M. CROISETIERE: Est-ce que c'est possible, M. Côté, dans certaines compagnies, dans difé-férentes divisions, que le mesurage soit fait pour le premier voyage et que, par la suite, celui qui est responsable du chargement puis se ajouter du bois aux autres voyages qui viendront par la suite, 1/2 corde ou 3/4 de corde, leur dire quand partir et ajouter du bois de surplus? Est-ce que cela serait possible, à différentes occasions, pour des compagnies?

M. COTE: Cela ne me semble pas très dangereux.

M. CROISETIERE: Dire que vous mesurez la première charge...

M. GREAVES: Non monsieur, je regrette, chaque charge est mesurée sur nos concessions. Mais je veux demander, peut-être à M. Dufour, si vos remarques, M. Dufour, s'appliquent à toutes les compagnies?

M. DUFOUR: Non, pas à toutes les compagnies.

Consignes de l'exercice |
1 – Dans l'échange sur le mesurage du bois, pourquoi M. Greaves rejette-t-il l'idée que seule la première charge soit mesurée ? Répondez en une à trois phrases.
2 – Pouvez-vous rédiger la suite de l'échange sur le mesurage du bois, en commençant après la dernière réplique de M. Dufour ?

Entrées fournies |
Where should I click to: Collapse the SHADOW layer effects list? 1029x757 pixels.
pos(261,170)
* * *
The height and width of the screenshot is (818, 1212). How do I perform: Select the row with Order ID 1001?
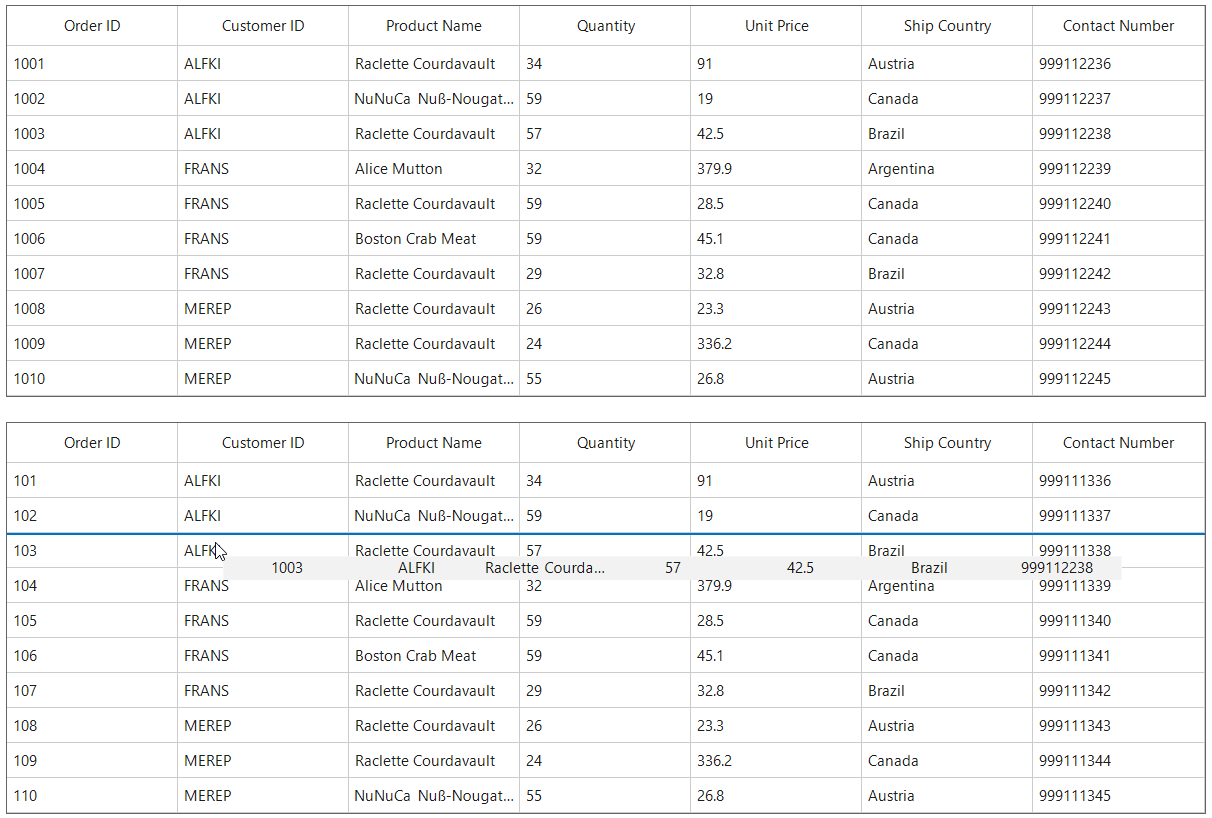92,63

Réponses rédigées |
1 – M. Greaves rejette cette idée parce que, selon lui, chaque charge est mesurée sur les concessions de sa compagnie.

2 –
M. GREAVES: C'est bien difficile, situés comme nous sommes, dans l'industrie, de répondre pour un cas où, je trouve, ce n'est pas juste. Je suis d'accord. Si cela arrive, chez nous, nous allons faire une enquête. Nous avons une union. Tous les chauffeurs qui travaillent dans nos concessions sont membres de cette union parce que c'est dans toutes les « union shops ». Pour ces cas, on peut faire des griefs qu'on suivra, mais ce n'est pas une solution. Nous voulons placer les choses sur table et régler cela aussi vite que possible.

Mais pour répondre à vos questions, c'est bien difficile.

M. DUFOUR: La compagnie dont je parle est une compagnie indépendante. Je ne la nomme pas. Ce n'est pas qu'ils ont l'intention de mal travailler, mais si nous ne sommes pas autour d'une table — nous ne l'avons jamais fait d'ailleurs et nous n'avons jamais été capables de faire connaître nos griefs — pour rencontrer un patron en forêt, c'est pratiquement impossible. Le patron a probablement l'intention de faire du beau travail, mais si nous n'avons pas l'occasion d'en discuter, c'est assez difficile pour lui d'améliorer la situation.

Nous envisageons ces cas parce qu'ils sont d'importance et ce sont des problèmes que les camionneurs nous apportent tous les jours.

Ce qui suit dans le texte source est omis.